**Task prompt:** Where the records below show a line containing "Taxi From Heathrow Airport To Broughton", start copying; end with the line containing "Taxi From Heathrow Airport To Great-Haseley", and copy it too.

------

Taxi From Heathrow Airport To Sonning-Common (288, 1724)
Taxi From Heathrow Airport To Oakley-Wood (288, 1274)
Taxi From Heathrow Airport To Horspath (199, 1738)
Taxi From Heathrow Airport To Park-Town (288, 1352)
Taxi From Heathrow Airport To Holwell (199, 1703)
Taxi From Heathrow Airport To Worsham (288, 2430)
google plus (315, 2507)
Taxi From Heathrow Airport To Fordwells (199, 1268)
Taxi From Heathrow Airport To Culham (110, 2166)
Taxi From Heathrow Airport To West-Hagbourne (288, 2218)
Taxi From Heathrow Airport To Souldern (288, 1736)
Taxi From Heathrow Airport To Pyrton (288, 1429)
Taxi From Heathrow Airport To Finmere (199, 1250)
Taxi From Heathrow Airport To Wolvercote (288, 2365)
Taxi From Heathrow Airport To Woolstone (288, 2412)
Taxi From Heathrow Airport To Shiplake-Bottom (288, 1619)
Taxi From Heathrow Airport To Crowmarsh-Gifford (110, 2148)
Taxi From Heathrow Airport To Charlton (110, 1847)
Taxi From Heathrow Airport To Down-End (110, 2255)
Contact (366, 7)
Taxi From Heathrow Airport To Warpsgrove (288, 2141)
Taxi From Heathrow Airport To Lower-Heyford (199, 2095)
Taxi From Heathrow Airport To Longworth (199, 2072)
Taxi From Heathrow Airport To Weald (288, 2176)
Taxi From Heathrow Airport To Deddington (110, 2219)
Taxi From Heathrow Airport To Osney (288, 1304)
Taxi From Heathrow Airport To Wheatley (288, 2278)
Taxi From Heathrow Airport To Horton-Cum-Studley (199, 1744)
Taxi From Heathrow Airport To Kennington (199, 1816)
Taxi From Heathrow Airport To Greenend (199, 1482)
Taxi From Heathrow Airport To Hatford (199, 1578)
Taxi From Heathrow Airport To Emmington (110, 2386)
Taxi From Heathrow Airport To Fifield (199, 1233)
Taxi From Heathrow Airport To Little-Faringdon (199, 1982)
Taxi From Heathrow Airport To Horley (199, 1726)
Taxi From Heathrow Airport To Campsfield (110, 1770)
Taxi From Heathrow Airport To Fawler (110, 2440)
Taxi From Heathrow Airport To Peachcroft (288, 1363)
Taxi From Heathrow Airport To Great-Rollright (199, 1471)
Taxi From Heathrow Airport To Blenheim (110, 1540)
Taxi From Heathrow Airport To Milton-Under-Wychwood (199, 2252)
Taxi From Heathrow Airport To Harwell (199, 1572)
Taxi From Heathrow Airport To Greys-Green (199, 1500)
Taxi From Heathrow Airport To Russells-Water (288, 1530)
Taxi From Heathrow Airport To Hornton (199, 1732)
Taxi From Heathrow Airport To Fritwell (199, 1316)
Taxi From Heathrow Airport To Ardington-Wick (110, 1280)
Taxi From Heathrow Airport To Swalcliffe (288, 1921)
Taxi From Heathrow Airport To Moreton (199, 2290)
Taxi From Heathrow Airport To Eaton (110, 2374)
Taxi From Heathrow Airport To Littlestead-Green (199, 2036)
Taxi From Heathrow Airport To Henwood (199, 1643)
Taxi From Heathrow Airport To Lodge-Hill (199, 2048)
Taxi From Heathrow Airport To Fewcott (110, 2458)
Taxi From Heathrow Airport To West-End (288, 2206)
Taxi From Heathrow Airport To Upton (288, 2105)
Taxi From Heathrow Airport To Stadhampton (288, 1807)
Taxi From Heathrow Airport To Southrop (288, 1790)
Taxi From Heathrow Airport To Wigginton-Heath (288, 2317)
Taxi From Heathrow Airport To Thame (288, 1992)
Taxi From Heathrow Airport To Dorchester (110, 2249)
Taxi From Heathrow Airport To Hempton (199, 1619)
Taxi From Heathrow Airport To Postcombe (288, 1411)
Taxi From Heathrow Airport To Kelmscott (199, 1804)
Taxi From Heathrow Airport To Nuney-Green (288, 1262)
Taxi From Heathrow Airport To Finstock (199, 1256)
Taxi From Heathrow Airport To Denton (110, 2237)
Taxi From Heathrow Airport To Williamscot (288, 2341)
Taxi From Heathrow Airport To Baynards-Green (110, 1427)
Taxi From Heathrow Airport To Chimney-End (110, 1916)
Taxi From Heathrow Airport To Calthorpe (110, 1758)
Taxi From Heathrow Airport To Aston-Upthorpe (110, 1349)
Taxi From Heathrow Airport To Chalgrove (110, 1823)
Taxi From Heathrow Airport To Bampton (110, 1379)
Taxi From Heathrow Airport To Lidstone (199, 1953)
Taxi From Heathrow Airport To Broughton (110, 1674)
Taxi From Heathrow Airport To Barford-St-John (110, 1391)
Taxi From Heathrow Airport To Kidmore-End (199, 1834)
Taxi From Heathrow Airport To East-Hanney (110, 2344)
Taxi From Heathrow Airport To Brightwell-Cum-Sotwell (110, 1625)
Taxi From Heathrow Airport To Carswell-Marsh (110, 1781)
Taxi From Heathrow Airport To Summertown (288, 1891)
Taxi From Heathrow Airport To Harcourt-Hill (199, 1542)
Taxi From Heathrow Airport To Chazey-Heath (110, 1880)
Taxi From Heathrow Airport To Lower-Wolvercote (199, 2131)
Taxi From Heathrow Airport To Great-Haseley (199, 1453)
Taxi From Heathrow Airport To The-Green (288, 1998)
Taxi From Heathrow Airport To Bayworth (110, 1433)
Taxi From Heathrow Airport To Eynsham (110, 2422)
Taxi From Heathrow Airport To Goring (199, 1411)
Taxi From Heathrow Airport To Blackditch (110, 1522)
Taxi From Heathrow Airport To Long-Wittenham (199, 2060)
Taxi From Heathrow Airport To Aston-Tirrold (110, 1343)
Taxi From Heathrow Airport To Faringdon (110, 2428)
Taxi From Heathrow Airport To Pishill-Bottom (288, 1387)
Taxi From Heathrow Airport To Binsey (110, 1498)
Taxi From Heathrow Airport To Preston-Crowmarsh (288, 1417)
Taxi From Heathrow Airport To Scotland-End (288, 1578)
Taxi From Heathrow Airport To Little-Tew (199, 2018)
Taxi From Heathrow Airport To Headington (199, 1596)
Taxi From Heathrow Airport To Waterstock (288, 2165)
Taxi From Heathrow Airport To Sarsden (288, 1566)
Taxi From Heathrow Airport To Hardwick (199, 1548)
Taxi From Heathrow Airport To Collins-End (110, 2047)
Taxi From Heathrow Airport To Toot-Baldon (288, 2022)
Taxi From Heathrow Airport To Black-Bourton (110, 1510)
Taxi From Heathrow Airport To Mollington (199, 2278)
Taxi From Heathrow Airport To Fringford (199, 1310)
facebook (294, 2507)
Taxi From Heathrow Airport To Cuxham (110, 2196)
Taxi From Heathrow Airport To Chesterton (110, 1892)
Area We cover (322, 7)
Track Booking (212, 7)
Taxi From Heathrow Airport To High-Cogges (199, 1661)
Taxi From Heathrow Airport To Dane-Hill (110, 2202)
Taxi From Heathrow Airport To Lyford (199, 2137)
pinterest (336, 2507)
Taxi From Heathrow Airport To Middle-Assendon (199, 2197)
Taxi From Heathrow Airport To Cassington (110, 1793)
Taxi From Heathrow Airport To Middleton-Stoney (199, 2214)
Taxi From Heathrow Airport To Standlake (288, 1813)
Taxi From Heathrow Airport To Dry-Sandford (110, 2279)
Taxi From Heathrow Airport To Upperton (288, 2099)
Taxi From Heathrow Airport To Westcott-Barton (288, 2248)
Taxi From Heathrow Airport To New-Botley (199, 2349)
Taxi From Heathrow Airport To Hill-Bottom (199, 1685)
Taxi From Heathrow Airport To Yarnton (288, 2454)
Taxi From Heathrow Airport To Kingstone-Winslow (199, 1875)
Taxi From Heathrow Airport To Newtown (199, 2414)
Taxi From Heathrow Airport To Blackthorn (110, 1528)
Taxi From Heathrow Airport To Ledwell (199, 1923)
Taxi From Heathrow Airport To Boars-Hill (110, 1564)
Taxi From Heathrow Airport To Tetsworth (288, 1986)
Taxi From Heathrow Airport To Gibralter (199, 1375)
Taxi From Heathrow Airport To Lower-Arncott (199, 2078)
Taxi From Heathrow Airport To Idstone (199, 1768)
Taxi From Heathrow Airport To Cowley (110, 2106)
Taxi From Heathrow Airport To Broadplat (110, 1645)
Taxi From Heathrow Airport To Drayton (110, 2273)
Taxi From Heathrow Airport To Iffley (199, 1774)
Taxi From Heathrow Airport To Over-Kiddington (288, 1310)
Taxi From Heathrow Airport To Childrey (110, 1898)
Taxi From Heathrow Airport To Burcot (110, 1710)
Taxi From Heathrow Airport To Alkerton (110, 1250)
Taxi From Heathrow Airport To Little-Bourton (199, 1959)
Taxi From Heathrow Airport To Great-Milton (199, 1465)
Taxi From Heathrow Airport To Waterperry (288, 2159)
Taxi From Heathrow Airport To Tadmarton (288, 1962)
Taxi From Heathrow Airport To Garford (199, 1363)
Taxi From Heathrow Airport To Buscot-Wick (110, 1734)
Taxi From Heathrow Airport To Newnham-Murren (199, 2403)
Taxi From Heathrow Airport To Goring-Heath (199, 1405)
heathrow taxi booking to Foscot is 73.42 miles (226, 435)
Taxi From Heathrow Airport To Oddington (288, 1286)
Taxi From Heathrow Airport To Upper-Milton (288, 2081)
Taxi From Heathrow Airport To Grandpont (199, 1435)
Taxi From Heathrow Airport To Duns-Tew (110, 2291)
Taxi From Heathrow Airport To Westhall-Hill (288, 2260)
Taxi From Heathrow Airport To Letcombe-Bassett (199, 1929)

------

**Answer to this task:**
Taxi From Heathrow Airport To Broughton (110, 1674)
Taxi From Heathrow Airport To Barford-St-John (110, 1391)
Taxi From Heathrow Airport To Kidmore-End (199, 1834)
Taxi From Heathrow Airport To East-Hanney (110, 2344)
Taxi From Heathrow Airport To Brightwell-Cum-Sotwell (110, 1625)
Taxi From Heathrow Airport To Carswell-Marsh (110, 1781)
Taxi From Heathrow Airport To Summertown (288, 1891)
Taxi From Heathrow Airport To Harcourt-Hill (199, 1542)
Taxi From Heathrow Airport To Chazey-Heath (110, 1880)
Taxi From Heathrow Airport To Lower-Wolvercote (199, 2131)
Taxi From Heathrow Airport To Great-Haseley (199, 1453)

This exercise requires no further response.